“Google can bring you back 100,000 answers. A librarian can bring you back the right one.” ― Neil Gaiman
Read by Una - Nice light read. Would be good for a Home Library Service customer. Follows four English World War 2 brides marrying US soldiers. Deals with their adjustments to their new lives and circumstances in America.
Read by Angela B - Unimpressive, poorly written, with short pointless chapters and an uninteresting storyline. (but blue cover ticked on our staff reading bingo! :P)
Read by Angela B - Sad, inspiring, delightful. Made me laugh out loud in places. I couldn't put it down! Changed my view on refugees.
Read by Vincenza - I just loved it. The setting the quirky, stylized characters straight out of a Baz Luhrmann story. My favourite person was the policeman.
Read by Tiffany - Great continuation of the story from Steelheart, but there are references to a major fight in the intervening time which seems to have been e-published only, which is mildly irritating but not story breaking.
So funny, still playing with David's lack of metaphor / simile skill. Great dialogue, action aplenty, double crossing, heroes and villains.
Read by Tiffany - A well told story with a character as its central touchpoint who dies in the first chapter .. as we skip from pre to post apocalypse and back we discover the threads between our other characters and why they are the people they are..
Read by Marguerite - Hugely educational reading experience on global economics and dealing futures. Begins with his recruitment and the tension of the Goldman Sachs recruitment process. Proceeds through Smith's rise in the firm until he cannot handle the hypocrisy any longer. Efficient use of prose and Smith's genuine personality shines. Couldn't put it down.

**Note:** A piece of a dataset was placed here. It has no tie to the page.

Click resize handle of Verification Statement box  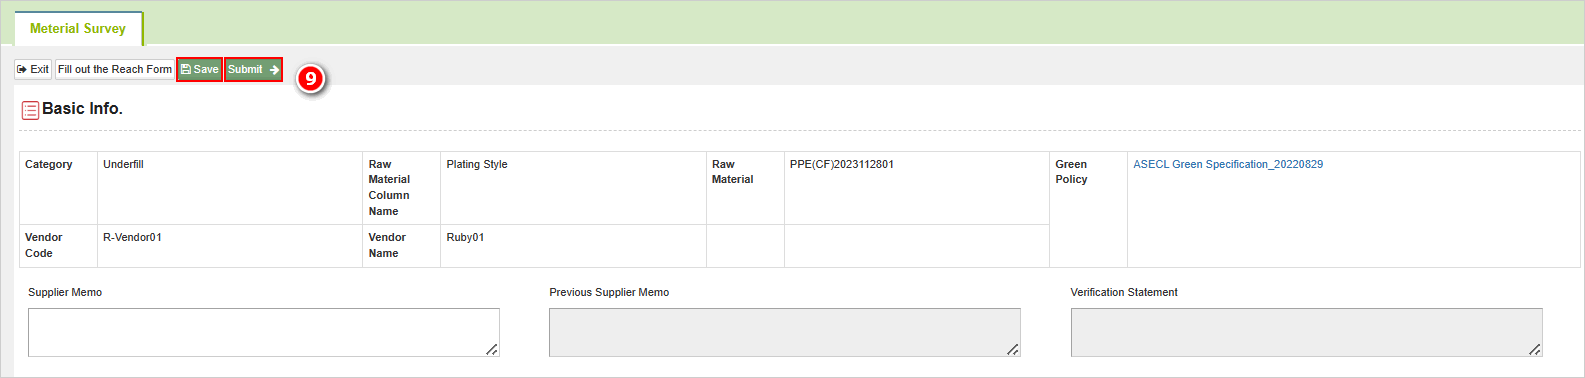pos(1535,349)
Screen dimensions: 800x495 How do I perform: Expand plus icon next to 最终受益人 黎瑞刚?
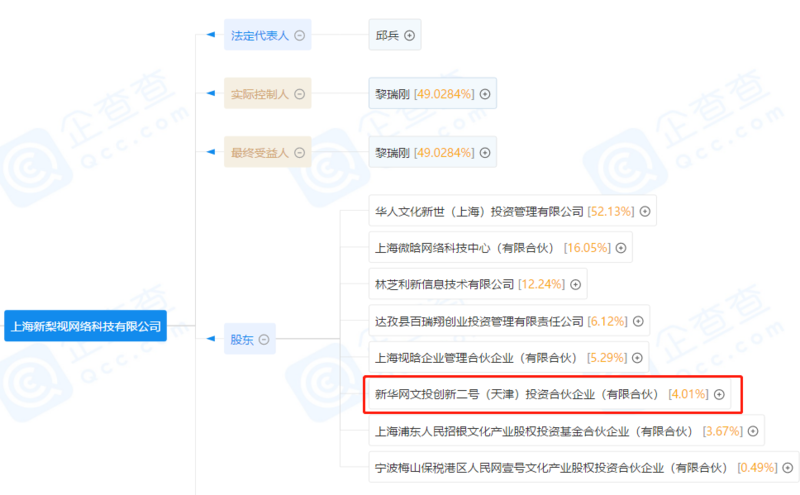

Read by Marguerite - 20 short stories set in Western Australia. Bleaker than I normally read. Resonant of time of life and human impulses to connect. Winton's writing is wonderfully non-judgemental. Very impressive.
Read by Tiffany - Disturbing in so many ways.
Norton Perina is the most abhorrent main character I have read through. From the beginning he is arrogant and self-absorbed.
Perina is obviously gay, describing a male colleague in glowing terms (proceeding to erotic dreams), whilst a female colleague is described in misogynistic and repulsive terms .. everything about her disgusts him.
Discovering the lost tribe sodomises boys on coming of age, he states that both this knowledge and his colleagues shocked reactions show how social lines are drawn by collective decision, not moral absolute .. but he never harks back to this later, and the distinction is never drawn between homosexuality and paedophilia which made me very unhappy.
As the story proceeds into Perina's 60s, he admits a little fallibility, mostly of the 'my mistake was trying to do good' variety. I kept reading trying to see where the book would go - was his conviction a mistake? Was his arrogence his downfall? Did he or didn't he?
(show spoiler)
Read by Marguerite - Spans 1910-1965 England. A bit twee with some quaint colloquialisms. Rhythm and flow of new lives well executed. Surprising amount of depth.
Read by Una - Based on a true story. Two women yearning for freedom, one a slave, one a white woman who owns her. Ended somewhat abruptly. Sad but great.
Read by Melissa - more substance and information than the movie with a different ending. Unsure whether I will read the second in the series as the storyline finished satisfactorily to me.
Read by Julieanne - Subtly written but draws you into the story of a family getting through every day life. Abruptly changed track to the parents of the mother and then parents of the father, which was a bit jarring. Like Maeve Binchy with substance. Anne Tyler's last novel and not her best (author of The Accidental Tourist).
Read by Julieanne - Hemmings is also author of The Descendents. The Possibilities has an idyllic setting in Colorado. The main character's son dies in an avalanche 3 months prior to the start of the book and she is dealing with her overwhelming grief and guilt. As life goes on both for her and around her, she discovers aspects of her son's life she didn't know. Hemming's writing is very descriptive and I was drawn in straight away from the first page.